Recorded information:
━━━━━━━━━━
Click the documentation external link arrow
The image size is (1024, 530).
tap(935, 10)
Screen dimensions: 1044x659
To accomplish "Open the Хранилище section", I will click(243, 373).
━━━━━━━━━━
Exercise directions: Express the records above as a two-column CSV with the columns instruction and response. Give one row per record, putting its text and its answer each in a single quoted field with line breaks turned into spaces.

Solution to the problem:
instruction,response
"Click the documentation external link arrow The image size is (1024, 530).","tap(935, 10)"
"Screen dimensions: 1044x659 To accomplish ""Open the Хранилище section"",","I will click(243, 373)."